To do: From the line containing "Image resolution: width=251" through the last line of the data, both ends included, write out every line exactly; omit the pictures.

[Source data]
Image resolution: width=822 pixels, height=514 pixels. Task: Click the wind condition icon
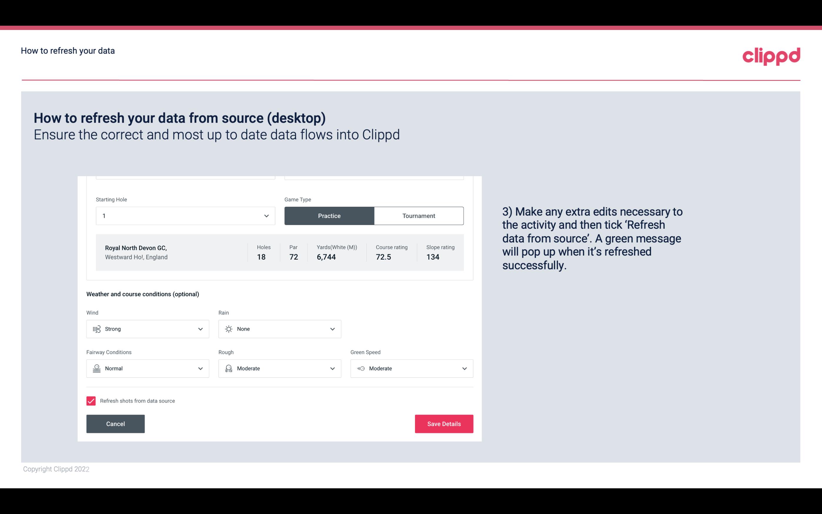[x=96, y=329]
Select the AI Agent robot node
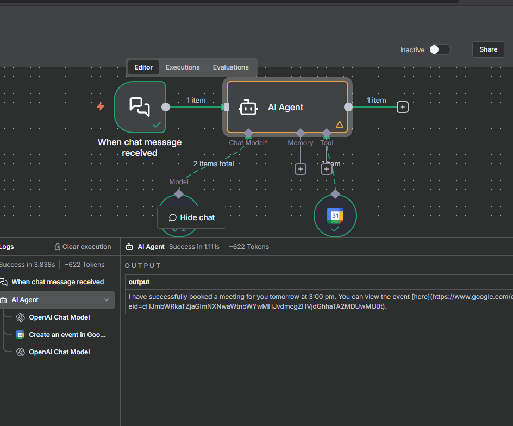This screenshot has height=426, width=513. tap(248, 108)
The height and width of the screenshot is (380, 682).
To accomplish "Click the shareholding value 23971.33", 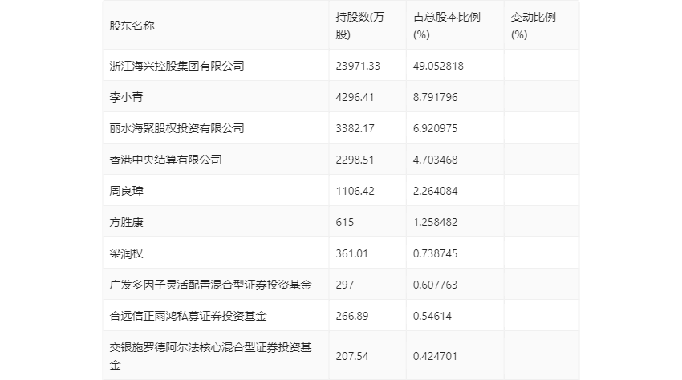I will [358, 66].
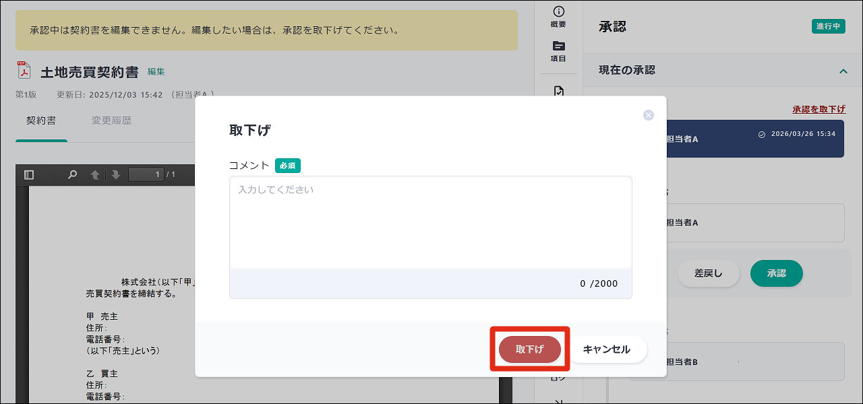Click the PDF search magnifier icon

[x=72, y=175]
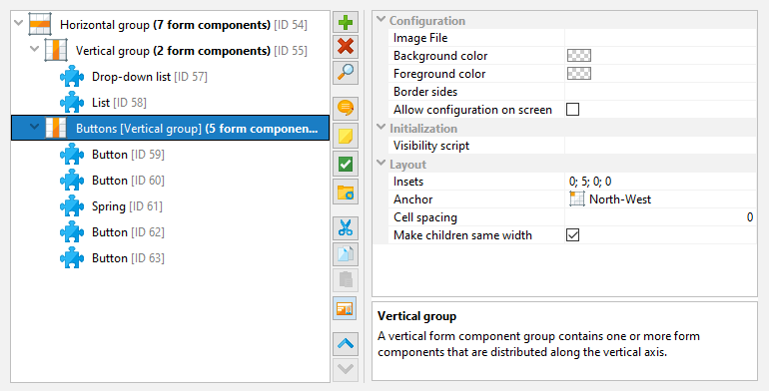Uncheck Make children same width
The width and height of the screenshot is (769, 391).
(572, 235)
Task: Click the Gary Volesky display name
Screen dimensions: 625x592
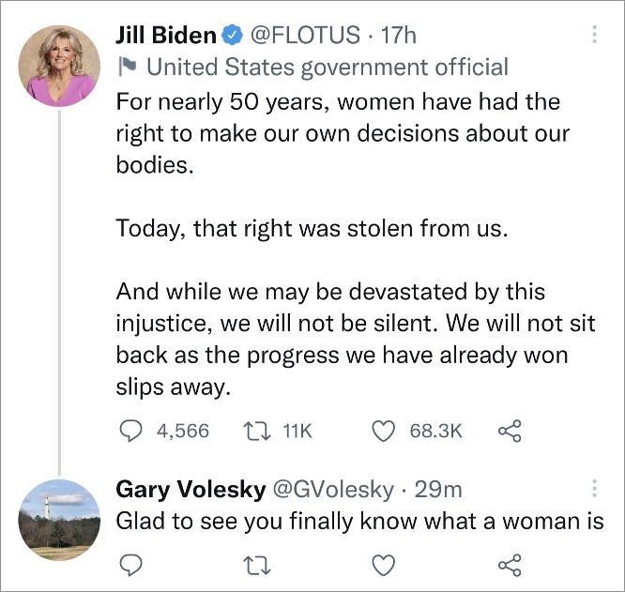Action: [189, 490]
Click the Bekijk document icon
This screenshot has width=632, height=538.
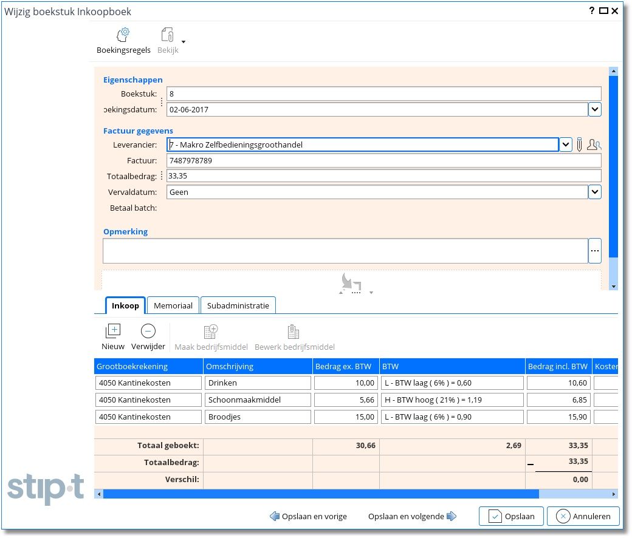(167, 35)
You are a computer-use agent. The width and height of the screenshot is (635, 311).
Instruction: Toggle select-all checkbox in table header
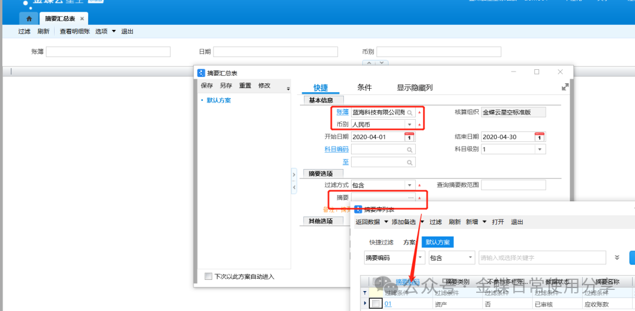376,282

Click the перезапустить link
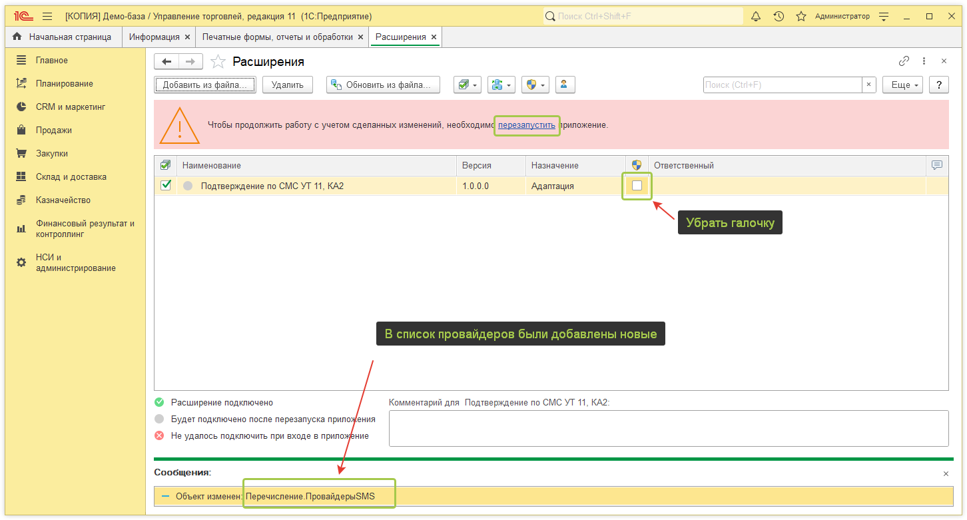pos(526,125)
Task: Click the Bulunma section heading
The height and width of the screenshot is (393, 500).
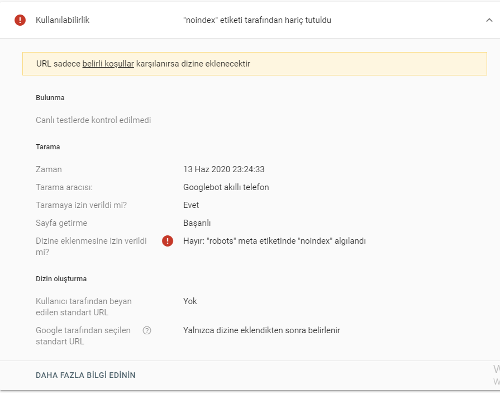Action: [50, 98]
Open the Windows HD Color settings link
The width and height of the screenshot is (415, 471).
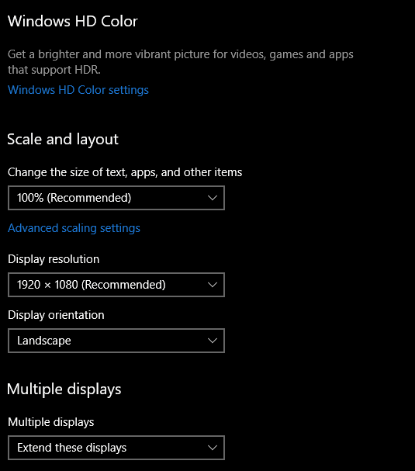click(78, 90)
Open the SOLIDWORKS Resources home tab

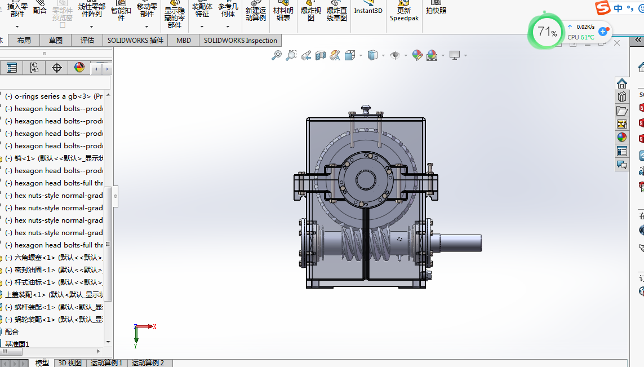click(x=622, y=83)
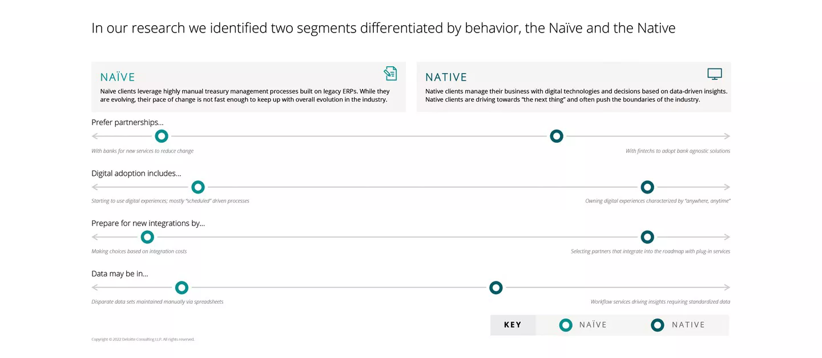The width and height of the screenshot is (822, 358).
Task: Click the Native key legend circle
Action: coord(658,325)
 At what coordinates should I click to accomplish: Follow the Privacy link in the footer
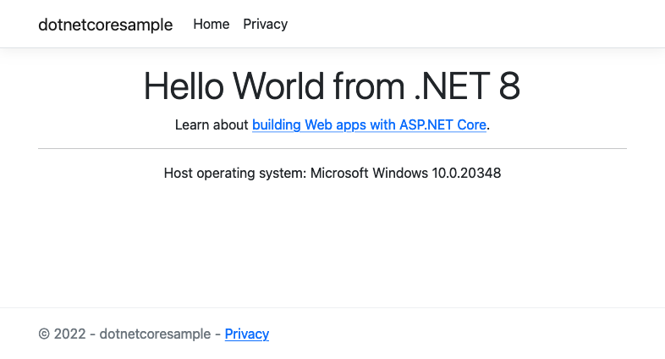click(247, 334)
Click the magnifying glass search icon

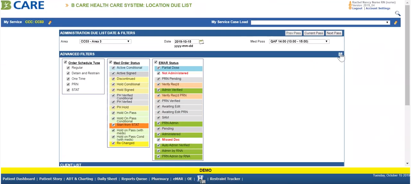(x=398, y=13)
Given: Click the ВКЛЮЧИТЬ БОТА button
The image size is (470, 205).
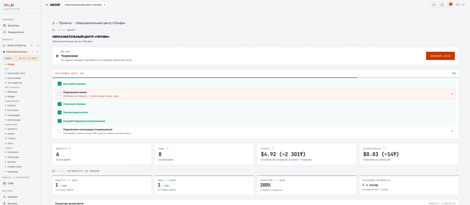Looking at the screenshot, I should click(440, 56).
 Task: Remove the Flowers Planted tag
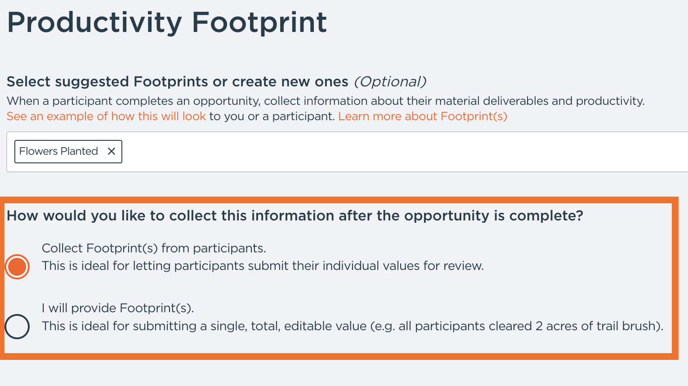112,151
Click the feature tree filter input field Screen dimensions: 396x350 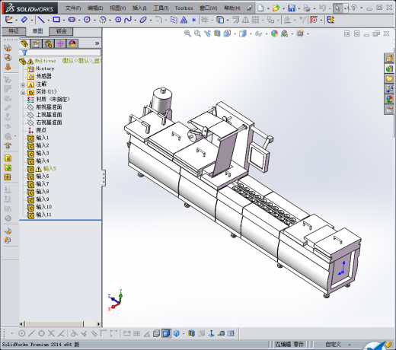[60, 53]
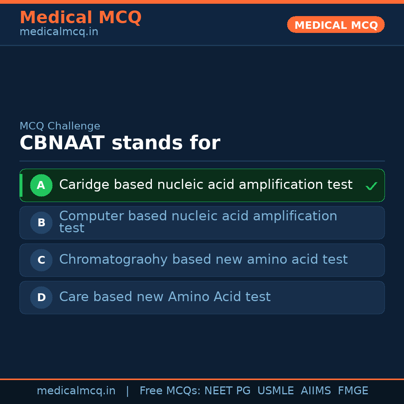The height and width of the screenshot is (404, 404).
Task: Click the orange MEDICAL MCQ badge
Action: 336,25
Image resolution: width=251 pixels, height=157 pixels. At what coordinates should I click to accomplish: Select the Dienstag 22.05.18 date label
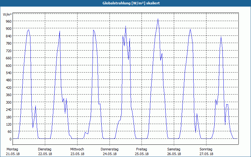(x=45, y=152)
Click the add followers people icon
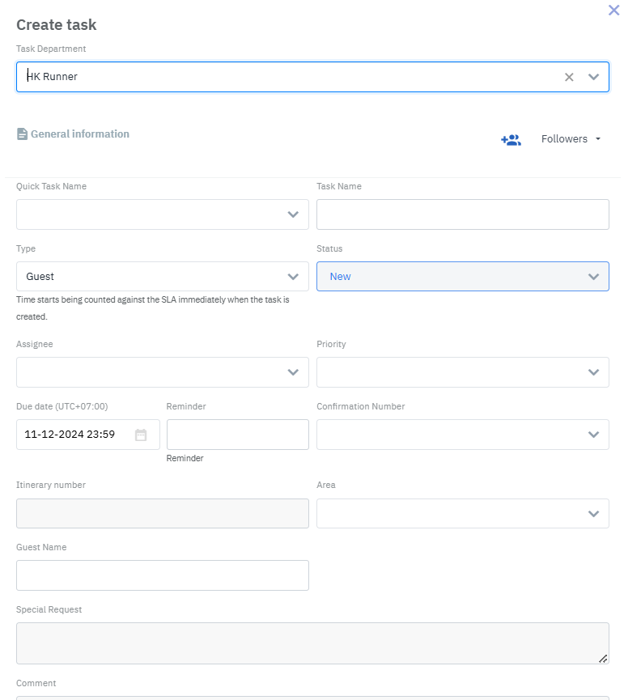The width and height of the screenshot is (624, 700). click(x=511, y=139)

Answer below:
Image resolution: width=251 pixels, height=157 pixels. At what coordinates should I click to accomplish: Select the Dienstag 22.05.18 date label
(x=45, y=152)
Click the add followers people icon
The width and height of the screenshot is (624, 700). click(x=511, y=139)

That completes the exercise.